Anti-estrogen targeted therapies, such as those commonly employed in breast cancer treatment, are mediated though a number of different molecules in the steroid pathway. The use of chalcones to target the estrogen pathway has focused on modulation of either the estrogen receptor (ER) or aromatase activity responsible for conversion of androgens to estrogens. One of the early reports of targeting the estrogen receptor with chalcones was demonstrated by Satomi et al [93], who reported that 3’-methyl-3hydroxychalcone, apart from cell cycle arrest effects, blocked the binding of estradiol to type-II estrogen binding sites yielding downstream pathway effects and inhibiting cell proliferation. Similarly, De Vincenzo et al [49] investigated a series of both natural and synthetic chalcones in established and primary ovarian cancer cell lines, showing inhibition of estradiol binding to the type-II estrogen receptor and inhibiting cell proliferation.

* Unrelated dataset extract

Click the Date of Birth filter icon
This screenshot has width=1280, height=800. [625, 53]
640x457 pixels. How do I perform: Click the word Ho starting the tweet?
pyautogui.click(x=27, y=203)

Anti-estrogen activity mediated by aromatase inhibition with the chalcones butein and isoliquiritigenin (ISL) have been demonstrated in breast cancer models [94, 95]. Both butein and isoliquiritigenin showed inhibitory K(i) values of 0.32 and 3 µM range, respectively. ISL was further studied in vivo in a xenograft model using MCF-7 breast cancer cells transfected with aromatase and showed a significant decrease in tumor growth. These effects were correlated with a demonstration of decreased mRNA expression of aromatase in the presence of ISL. In contrast to the anti-estrogenic and antiproliferative effects reported by Ye et al [95], Maggiolini and colleagues [96] reported the paradoxical action of ISL as an estrogenic agonist of both estrogen receptor isoforms in the same breast cancer cell model. The authors found that at lower concentrations (10 nM to 1 µM), ISL stimulated the estrogen receptor and downstream transcriptional activity leading to cell proliferation which could be blocked with known anti-estrogens. At higher concentrations (1 to 10 µM), however, ISL was cytotoxic to both hormone dependent and hormone independent cell lines, suggesting that ISL cytotoxic effect may be independent of the estrogen receptor at these concentrations. These studies highlight the importance of the need for appropriate quantification of chalcone concentrations in dietary supplements in order to derive the specific chemopreventive benefits. Differential effects that are independent of estrogen are also suggested by the work of Rafi et al [97]. Licochalcone-A was demonstrated to be a phytoestrogen with paradoxical cytotoxic effect in both breast cancer and leukemia cell lines [97, 98]. The authors attributed the cytotoxicity of this estrogenic compound to the modulation of Bcl-2 in favor of apoptosis. Thus, while chalcones can have estrogenic agonist properties, the balance between hormone dependent cancer cell proliferation versus hormone independent cytotoxicity depends on the specificity of these compounds to other cellular targets, like Bcl-2, which can be simultaneously targeted.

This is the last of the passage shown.